This is a year of transition to primary implementation of the ACA, and it started with a showdown.

The challenge to physicians for this upcoming year is unprecedented because of the nexus of two major events: transition to primary implementation of the Affordable Care Act (ACA) and the last minute patchwork deal to avert the immediate effects of a massive tax increase, but not mandated spending cuts or debt.

While the transition to the ACA is a process subject to change, and it already has with the repeal of the CLASS Act, the federal budget crisis, whether a compromise on spending and debt is reached or not, will affect us all negatively to one degree or another.

This year’s dominant challenge to physicians is to prepare for the unpredictable. The most important event to physicians, a 27 percent reduction in Medicare reimbursements, was avoided at the last minute, but at the expense of ripping billions in resources from hospitals, ancillary care, and dialysis clinics. To think that physician’s time for reductions over and above those mandated in the ACA will not come, and soon, is foolhardy. Simple common sense dictates that if they will do it to them (other providers), they will do it to you.

If you are thinking that the negotiations between the House of Representatives and President Obama are political posturing and ideological intransigence, think again. Both sides are so deeply invested in their belief that their position is best for the country, so continued gridlock is the most likely outcome and compromises will be measured in the degree of negatives.

The likely construct of a compromise on added revenues, spending, and debt should be keeping the entire healthcare industry up at night for many reasons, but these are my top three for physicians:

1. The health insurance income tax exemption is the biggest pot of money available at $150 billion a year, and it is seductive.
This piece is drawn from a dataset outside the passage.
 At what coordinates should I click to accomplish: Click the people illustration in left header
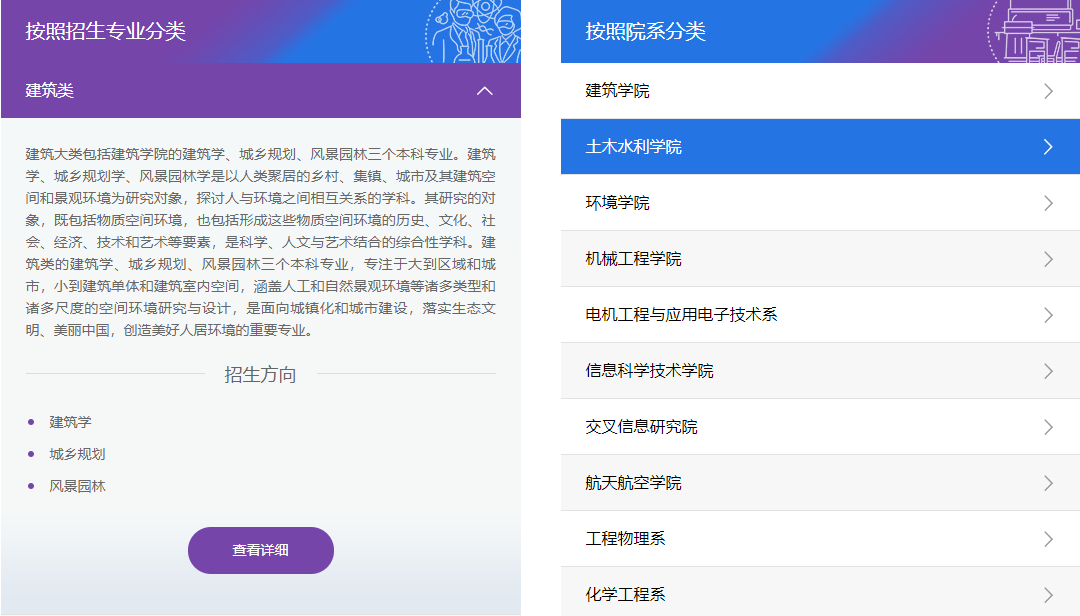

The theory is that taxing health insurance benefits will force insurance costs down and slow spending. Costs will drop because deductibles will increase; hitting families even harder because eliminating the deduction will tear another $1,500 per year out of the average middle class family budget while increasing the upfront burden for care by as much or more. Add a projected 30 percent to 40 percent increase in premiums to pay for eliminating pre-existing conditions and other mandated benefits in the ACA and even a compromise limiting the new taxes will further boost the millions already foregoing care. Prepare for declining patient volume.

2. Spending reductions don’t have to be rate reductions: Escalating challenges for medical necessity from CMS have been the norm for hospitals and ancillary providers. If your technology is not up to the task, you may be in trouble. Prepare for reduced income, costs, and increased headaches.

3. Employers are dropping company-provided health insurance in numbers far in excess of projections, fueled by prospectively large premium increases. There will likely be lapses in coverage affecting tens of millions of people. Even with Health Insurance Exchanges starting early, the uncertainty of what level of benefits will be affordable could further inflate deductibles. Whether the states or the federal government runs them is essentially irrelevant since HHS approves the plans, compliance and makes the rules. Prepare for more “self insured” and “direct pay” patients.

To prepare:

Cut every expense that does not produce revenue, save money, and/or strengthen your private/public payer mix. Invest in those that do, particularly care coordination and patient communication technology;

Evaluate every operational process to gain efficiency and improve quality;

Establish and post cash pricing;

Set clear and measurable employee performance expectations, communicate them, and dispassionately evaluate every employee, retraining or replacing them if they don’t pass muster.

Match the right skills to the right job;

Evaluate every vendor and professional advisor (accountant, lawyer, etc.) and, if they aren’t a significant asset, replace them with experienced professionals who understand your business and provide an acceptable return. Learn value versus cost; and,

Drop by with a catered lunch to your best referral sources at least quarterly.

Now is about three months too late, but better late than never.